I cannot figure out how to do this other than using the index, but it's very tedious and creates a lot of codes.
Below is a toy dataset that mimics the structure of the actual dataset which has 4 different kinds of tests with 12 exercises each (test_l1 ~ test_l12, test_m1 ~ test_m12, test_f1~,test_g1~) and corresponding student responses (l1~l12, m1~m12, f1~, g1~). I would like to create 48 variables that are namely correct_l1 ~ correct_l12, correct_m1~, correct_f1~ etc.)
df <- data.frame(test_l1 = c(1,0,0),
test_l2=c(1,1,1),
test_m1 = c(0,1,0),
test_m2=c(0,1,1),
l1=c(0,1,0),
l2=c(1,1,1),
m1=c(1,1,1),
m2=c(0,0,1))
Many thanks in advance!!!
Upvotes: 3
Views: 344
Reputation: 21908
Here is a tidyverse solution you can use:
library(dplyr)
df %>%
mutate(across(starts_with("test_"), ~ .x == get(sub("test_", "", cur_column())),
.names = '{gsub("test_", "answer_", .col)}'))

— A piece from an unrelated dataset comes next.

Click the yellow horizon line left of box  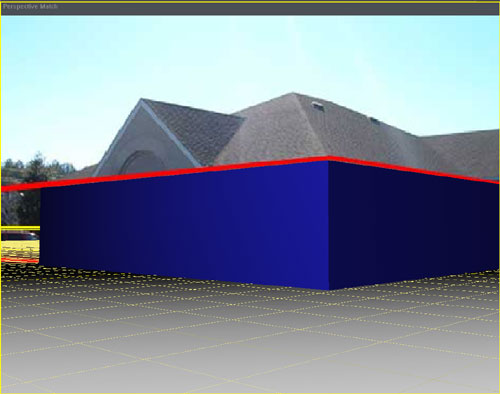coord(20,228)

test_l1 test_l2 test_m1 test_m2 l1 l2 m1 m2 answer_l1 answer_l2 answer_m1 answer_m2
1 1 1 0 0 0 1 1 0 FALSE TRUE FALSE TRUE
2 0 1 1 1 1 1 1 0 FALSE TRUE TRUE FALSE
3 0 1 0 1 0 1 1 1 TRUE TRUE FALSE TRUE
Upvotes: 3
Reputation: 388982
Get all the 'test'
columns in test_cols
, remove the string 'test_'
from test_cols
to get the corresponding columns to compare.
Directly compare the two dataframes and create new columns.
test_cols <- grep('test', names(df), value = TRUE)
ans_cols <- sub('test_', '', test_cols)
df[paste0('correct_', ans_cols)] <- df[test_cols] == df[ans_cols]
df
# test_l1 test_l2 test_m1 test_m2 l1 l2 m1 m2 correct_l1 correct_l2 correct_m1 correct_m2
#1 1 1 0 0 0 1 1 0 FALSE TRUE FALSE TRUE
#2 0 1 1 1 1 1 1 0 FALSE TRUE TRUE FALSE
#3 0 1 0 1 0 1 1 1 TRUE TRUE FALSE TRUE
where TRUE
means the answer is correct and FALSE
means answer is wrong.
Upvotes: 1